1、作るのはこのデコトラ一つだけにする事。
2、家に住む家族以外に見せない事(ここには居ない黒椿、ファンカレア、カミールはOK)。
3、魔石でエンジンは付けず、あくまで観賞用として制作する事。
この三つの条件を付けて制作する事を許可したのだ。
最後の条件に若干不満を募らせていたロゼだが、その顔を見たミラがデコトラに向かって紫黒の魔力を流そうとすると、すんなり了承してくれた。
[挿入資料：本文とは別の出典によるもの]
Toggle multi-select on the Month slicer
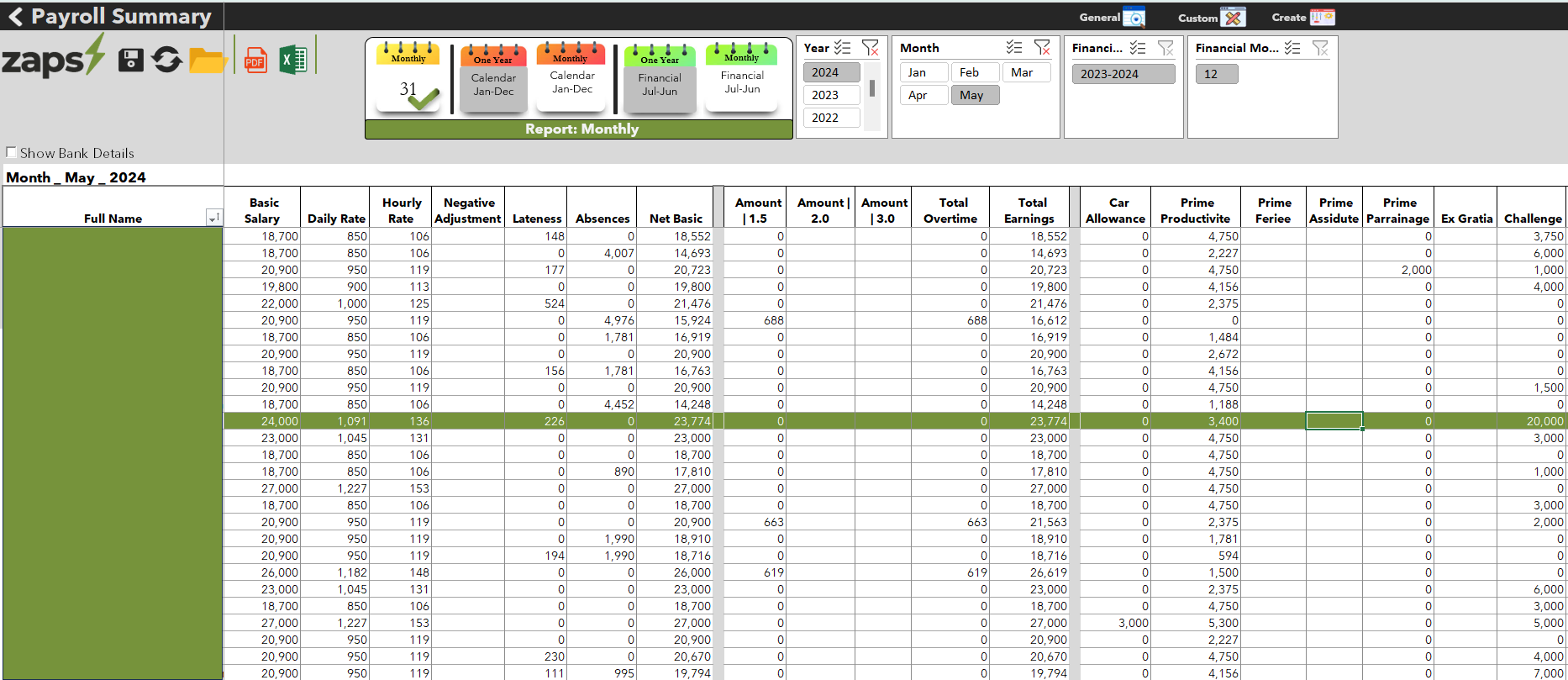 [1014, 48]
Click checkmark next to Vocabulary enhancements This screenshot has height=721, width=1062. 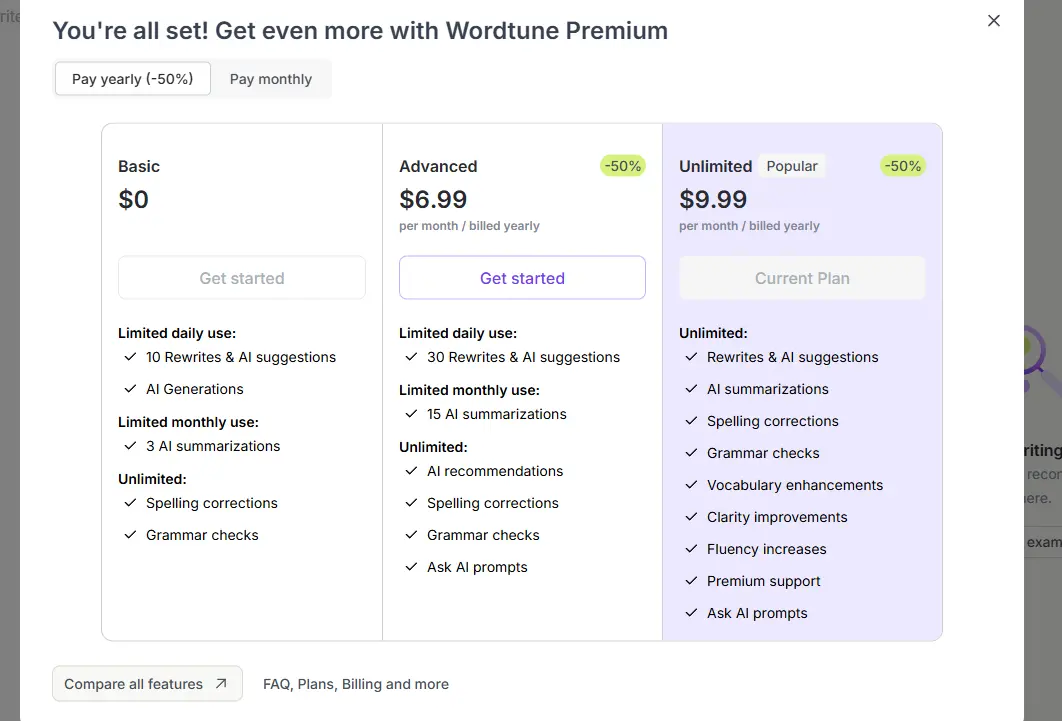(x=691, y=485)
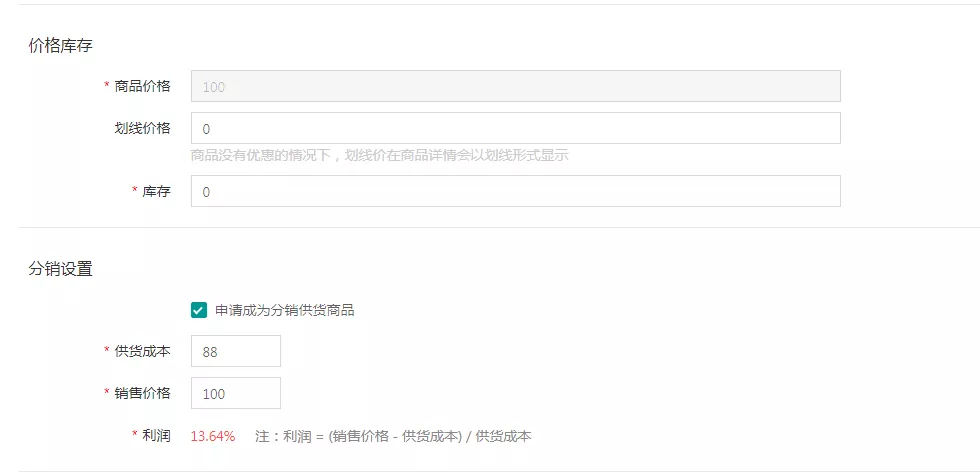
Task: Toggle the 申请成为分销供货商品 checkbox
Action: pos(199,310)
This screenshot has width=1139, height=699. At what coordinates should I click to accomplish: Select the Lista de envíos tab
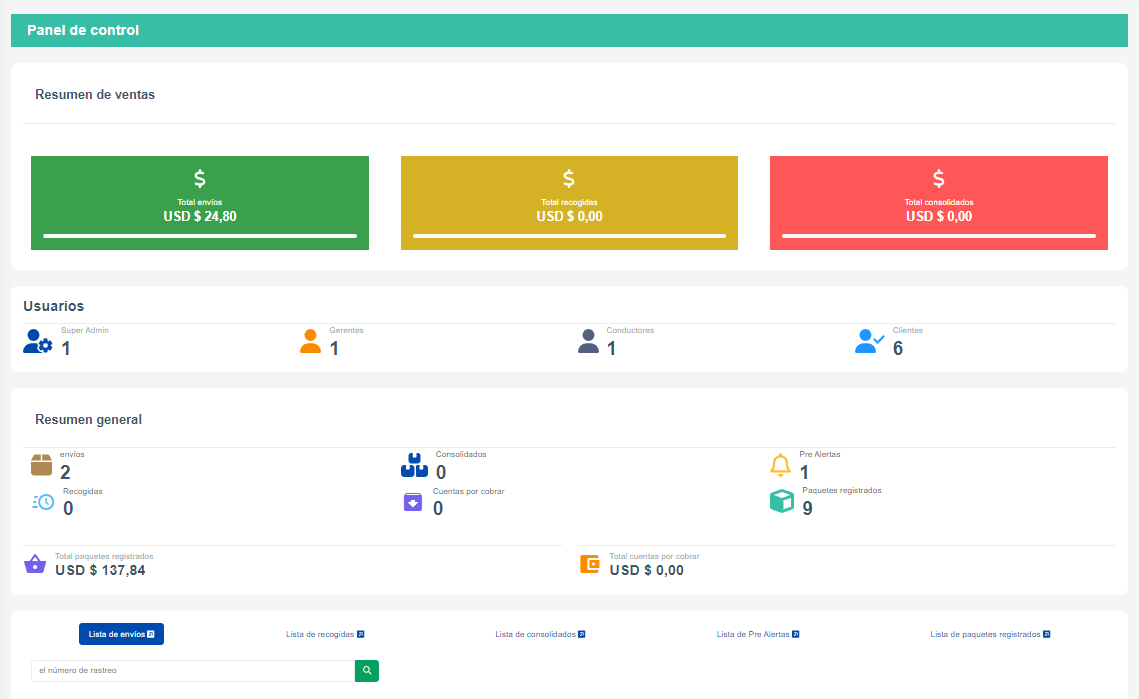tap(121, 634)
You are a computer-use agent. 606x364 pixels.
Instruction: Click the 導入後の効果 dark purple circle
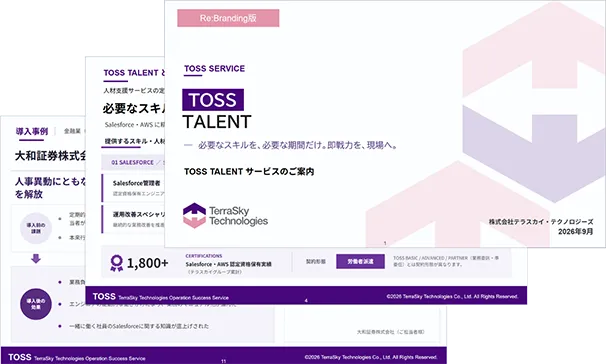(36, 304)
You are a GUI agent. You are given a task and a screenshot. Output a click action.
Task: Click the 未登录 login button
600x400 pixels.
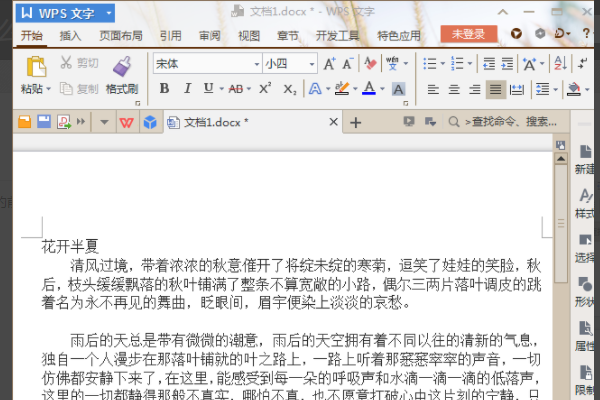(469, 34)
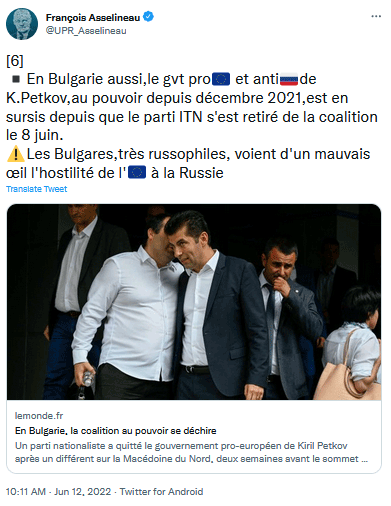Open the article preview photo
This screenshot has height=506, width=391.
(194, 302)
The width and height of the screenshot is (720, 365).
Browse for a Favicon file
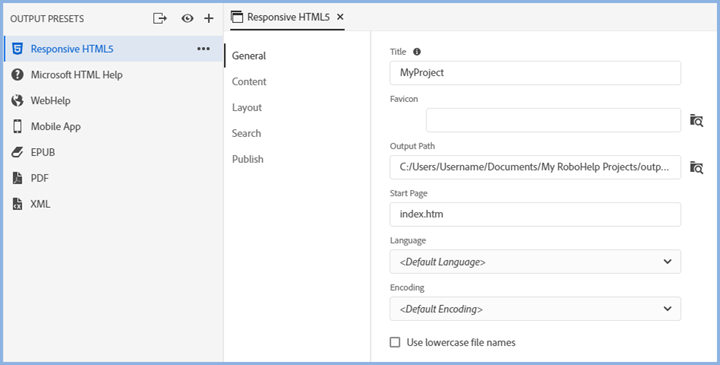tap(697, 121)
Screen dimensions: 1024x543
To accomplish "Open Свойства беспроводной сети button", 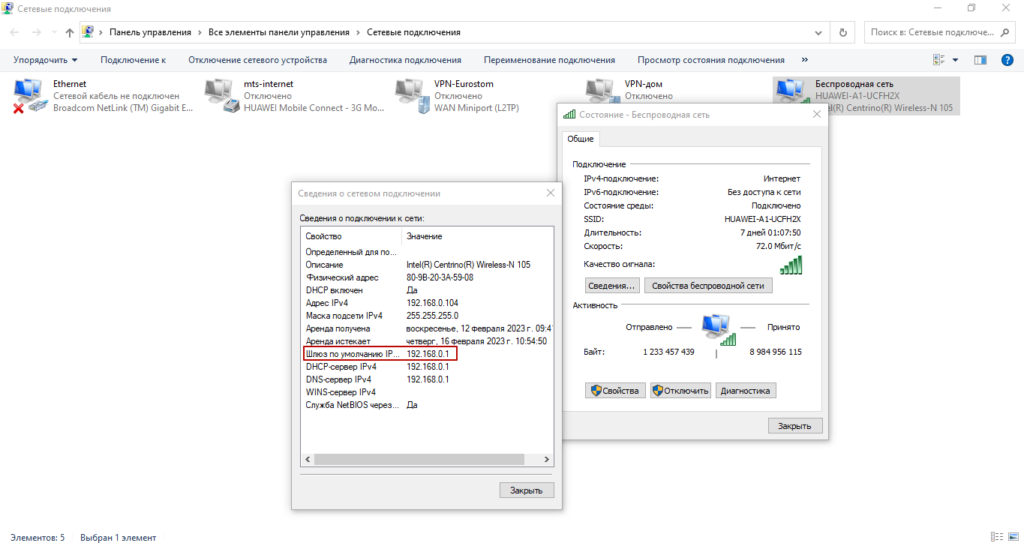I will click(707, 285).
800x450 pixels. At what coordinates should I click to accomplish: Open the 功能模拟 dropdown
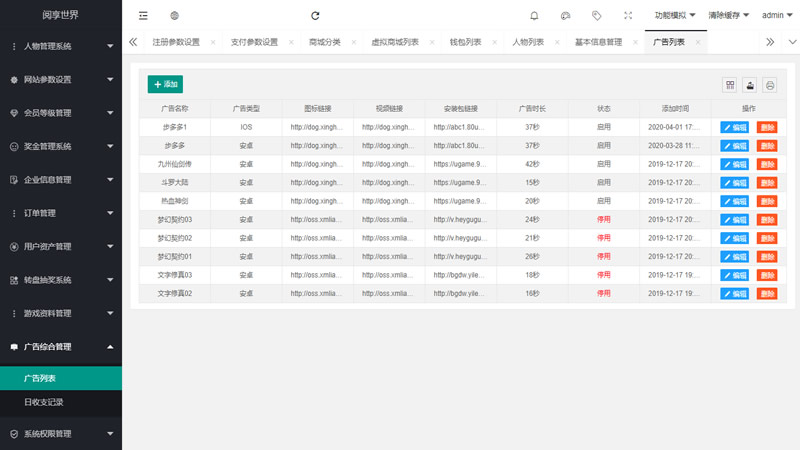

そうしてロゼは、現在進行形でデコトラをいじり続けている。
「それにしても、まさかデコトラに興味を持つとはな……」
「これからは、ロゼ……それとグラファルトに見せる本は少し考えないといけないかもねぇ」
「あ、そうだ……グラファルトについて話があったんだった……」
そこでようやくここに来た目的を思い出した俺は、ミラにロゼを呼んできてもらう事にした。……何で自分で行かないのかって? 俺が呼んでも来ないからだよ!!
そうして、ミラに引っ張られてやって来たロゼ。
……丁度いいし、ミラにも聞いてもらうか。
「ごめんな、ロゼ。直ぐに終わるから……」
「ううん、ロゼはー、作業してるといつもこうだからー」
「自覚しているのなら私が引っ張る前に直して欲しいのだけれど……まあ良いわ。今は藍の話を聞きましょう」
そうして俺はグラファルトに避けられている事、心配だし俺に出来る事があればしてあげたいと思っていることなどを簡潔に二人に伝えた。
「そう……あの子がねぇ……」
「ロゼねー、グラといっぱい仲良しだけどー、ランの事は特に聞いてないよー?」
「うーん……、やっぱり二人にも話してないのか。アーシェにも話してないみたいだったし、仕方がないか」
「でもねー、ランの事を嫌ってはないと思うなー」
「それには私も同意見よ。あの子があなたを嫌うなんてありえないわ」
うん、それは俺もちゃんと理解している。
嫌われている訳ではないと。
でも、それでも避けられるのはちょっと悲しいし、寂しく思ってしまうものだ。
何も出来ない自分に対して怒りも覚えてしまう。
「……まあ、全部俺の勝手な思いなんだけどね」
そうして、二人に愚痴を溢してしまった事に対して申し訳なくなり謝罪をすると、二人は「気にしなくていい」と言ってくれた。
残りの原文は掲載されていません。